Installation

The sections through to Extended Configuration below provide a Quick Start guide for getting a basic MyTardis installation up and running. The following section provides additional information on advanced configuration and add-on capabilities of MyTardis.

Prerequisites

Ubuntu 14.04

Run the script:

sudo bash install-ubuntu-requirements.sh

It will install required packages with this command:

apt-get update
apt-get install git ipython libldap2-dev libsasl2-dev \
  libssl-dev libxml2-dev libxslt1-dev python-anyjson \
  python-billiard python-bs4 python-crypto python-dateutil \
  python-dev python-flexmock python-html5lib \
  python-pip python-psycopg2 python-pystache \
  python-virtualenv python-wand python-yaml virtualenvwrapper \
  zlib1g-dev libfreetype6-dev libjpeg-dev

Redhat/CentOS 7

Redhat based distributions are not actively supported.
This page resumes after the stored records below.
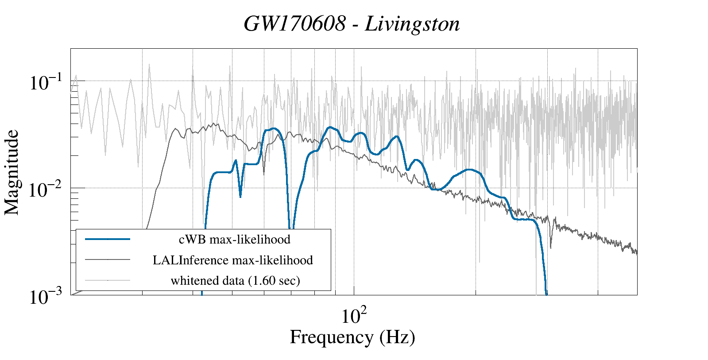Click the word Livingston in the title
(412, 24)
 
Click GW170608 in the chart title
(294, 24)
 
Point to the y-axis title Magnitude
(12, 172)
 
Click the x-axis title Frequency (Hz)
(352, 337)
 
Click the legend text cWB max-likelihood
(234, 240)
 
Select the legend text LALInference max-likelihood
(232, 260)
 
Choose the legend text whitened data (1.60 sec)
(235, 280)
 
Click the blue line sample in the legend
(108, 239)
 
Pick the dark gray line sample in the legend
(108, 260)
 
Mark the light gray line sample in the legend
(108, 280)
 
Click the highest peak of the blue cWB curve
(329, 128)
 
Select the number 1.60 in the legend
(260, 280)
Here is a starting point, but you may require additional packages:

sudo yum install epel-release
sudo yum install cyrus-sasl-ldap cyrus-sasl-devel openldap-devel \
libxslt libxslt-devel libxslt-python git gcc graphviz-devel \
python-virtualenv python-virtualenvwrapper python-pip php-devel php-pear \
ImageMagick ImageMagick-devel libevent-devel compat-libevent14-devel

Note that at least one of libevent-devel and compat-libevent14-devel needs to be successfully installed as they are alternatives of the same package for different distributions.

Download

To get the most recent stable release:

git clone -b master https://github.com/mytardis/mytardis.git
cd mytardis

This clones the repository as read-only.

Or, to get the current development branch:

git clone -b develop git://github.com/mytardis/mytardis.git
cd mytardis

Quick configuration

It is recommended that you use a virtualenv. The list of packages above includes the virtualenvwrapper toolkit. Set up your environment with these commands:

Ubuntu 14.04:

source /usr/share/virtualenvwrapper/virtualenvwrapper.sh

Redhat/CentOS 7:

source /usr/bin/virtualenvwrapper.sh

Then create the mytardis virtual environment

mkvirtualenv --system-site-packages mytardis
pip install -U pip

Note: the next time you want to work with this virtualenv, run the appropriate source command and then use the command: workon mytardis

MyTardis dependencies are then installed with pip:

pip install -U -r requirements.txt

For Redhat/CentOS 7, also run:

pip install -U -r requirements-centos.txt

Configuring MyTardis is done through a standard Django settings.py file. MyTardis comes with a sample configuration file at tardis/default_settings.py. You can import this as the basis of your own config file - options defined here will override the relevant options in default_settings.py.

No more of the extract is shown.